Neville disparut derrière ses rideaux et les filles l'entendirent farfouiller quelques instants dans son sac. Il ressortit avec ce qui semblait être un petit pamplemousse séché dans une main, qu'il tendit à Ginny.

— Tu parlais d'un laxatif. Je sais que c'était une blague, mais cette plante est légèrement toxique, si tu arrives à en glisser un peu de poudre dans leur verre pendant le repas, ils seront malades pendant quelques jours.

Il sourit devant l'air amusé de la rousse.

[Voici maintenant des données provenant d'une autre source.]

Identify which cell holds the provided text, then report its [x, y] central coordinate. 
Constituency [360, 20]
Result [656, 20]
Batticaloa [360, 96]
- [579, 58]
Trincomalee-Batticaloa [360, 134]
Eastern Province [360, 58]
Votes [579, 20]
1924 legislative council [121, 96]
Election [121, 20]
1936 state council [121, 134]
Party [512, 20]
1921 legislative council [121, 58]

— C'est tout ce que j'avais d'accessible.

Ginny glissa la plante dans sa poche et regarda sa montre. Il était déjà près de dix-huit heures trente.

— Je vais devoir y aller, et vous devriez aller manger, on pourrait se demander où vous êtes, dit-elle en se levant. Un dernier conseil pour la route ?
— Ne les laisse pas te faire du mal.
— Oui, merci, je tâcherai de m'en souvenir, répondit-elle avec sarcasme.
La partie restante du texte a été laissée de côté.